No, you are not required to use Shopify Payments. You can choose from over 100 third-party payment providers globally. However, if you do not use Shopify Payments, Shopify will charge an additional transaction fee (0.5% to 2% depending on your plan) on every order.
Can I use multiple payment gateways at the same time?
Yes, Shopify allows you to activate multiple payment options. For example, you can use Shopify Payments for credit cards while also offering PayPal, Klarna, or various cryptocurrency gateways. You can use our app to sort these options so the most preferred methods appear first; see our blog post introducing HidePay for more context.
What is the difference between a direct and an external provider?

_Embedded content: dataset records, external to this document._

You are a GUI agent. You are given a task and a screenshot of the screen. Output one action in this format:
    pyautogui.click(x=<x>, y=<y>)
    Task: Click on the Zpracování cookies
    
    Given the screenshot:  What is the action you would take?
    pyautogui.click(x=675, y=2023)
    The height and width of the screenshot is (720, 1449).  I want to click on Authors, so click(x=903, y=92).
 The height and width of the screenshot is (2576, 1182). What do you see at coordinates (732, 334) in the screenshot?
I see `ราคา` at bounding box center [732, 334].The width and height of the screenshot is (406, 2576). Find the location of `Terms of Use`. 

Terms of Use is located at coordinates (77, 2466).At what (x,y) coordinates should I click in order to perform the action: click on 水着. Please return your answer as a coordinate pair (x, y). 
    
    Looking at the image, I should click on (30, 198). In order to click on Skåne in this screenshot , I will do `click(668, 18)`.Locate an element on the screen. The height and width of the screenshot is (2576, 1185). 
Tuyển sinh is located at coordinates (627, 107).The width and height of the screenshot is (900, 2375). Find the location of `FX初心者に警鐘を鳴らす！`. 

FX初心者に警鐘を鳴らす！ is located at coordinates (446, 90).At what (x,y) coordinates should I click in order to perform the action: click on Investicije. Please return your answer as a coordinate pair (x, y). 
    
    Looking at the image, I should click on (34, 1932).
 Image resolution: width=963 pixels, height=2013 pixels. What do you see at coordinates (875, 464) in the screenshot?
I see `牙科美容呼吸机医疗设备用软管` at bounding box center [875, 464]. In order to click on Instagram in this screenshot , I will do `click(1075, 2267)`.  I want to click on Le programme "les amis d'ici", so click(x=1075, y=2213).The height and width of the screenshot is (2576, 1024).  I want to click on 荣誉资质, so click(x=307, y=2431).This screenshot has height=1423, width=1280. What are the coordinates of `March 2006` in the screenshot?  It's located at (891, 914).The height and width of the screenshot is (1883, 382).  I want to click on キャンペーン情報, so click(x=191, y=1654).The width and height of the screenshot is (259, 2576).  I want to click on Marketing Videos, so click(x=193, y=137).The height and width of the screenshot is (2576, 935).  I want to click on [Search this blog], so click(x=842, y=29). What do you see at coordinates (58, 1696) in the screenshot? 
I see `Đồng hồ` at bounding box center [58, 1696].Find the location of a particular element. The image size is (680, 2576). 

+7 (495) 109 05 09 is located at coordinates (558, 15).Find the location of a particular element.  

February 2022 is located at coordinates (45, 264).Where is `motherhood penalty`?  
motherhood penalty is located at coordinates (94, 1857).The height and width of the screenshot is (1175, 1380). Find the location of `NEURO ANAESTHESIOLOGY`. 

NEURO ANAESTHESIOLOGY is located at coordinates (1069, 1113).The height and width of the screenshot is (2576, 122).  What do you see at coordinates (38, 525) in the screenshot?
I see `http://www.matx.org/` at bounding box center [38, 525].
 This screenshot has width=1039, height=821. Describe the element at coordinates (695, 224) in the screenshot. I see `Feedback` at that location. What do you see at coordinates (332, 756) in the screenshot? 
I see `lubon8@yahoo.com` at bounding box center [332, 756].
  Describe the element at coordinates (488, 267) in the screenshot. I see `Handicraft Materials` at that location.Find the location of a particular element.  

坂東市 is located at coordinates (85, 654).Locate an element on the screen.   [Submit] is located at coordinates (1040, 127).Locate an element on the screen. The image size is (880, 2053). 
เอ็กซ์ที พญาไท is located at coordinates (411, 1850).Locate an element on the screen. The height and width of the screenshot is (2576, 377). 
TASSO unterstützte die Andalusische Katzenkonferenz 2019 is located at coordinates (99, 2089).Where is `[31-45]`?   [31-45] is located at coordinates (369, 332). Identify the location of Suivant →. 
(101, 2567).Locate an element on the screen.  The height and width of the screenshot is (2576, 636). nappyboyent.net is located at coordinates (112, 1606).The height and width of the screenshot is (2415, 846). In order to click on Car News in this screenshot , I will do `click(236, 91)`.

A direct provider allows the customer to enter their payment details directly on your Shopify checkout page without leaving your site. An external provider redirects the customer to a separate hosted page to complete the transaction before sending them back to your store.
How do I hide a specific payment method for certain customers?
Shopify does not have a native "hide" button for payment methods in the standard admin settings. To do this, you need an app like HidePay on the Shopify App Store that uses Shopify Functions to create rules. These rules can hide payment methods based on customer tags, delivery address, cart total, or specific products. For step-by-step setup, consult the help article on creating payment customizations.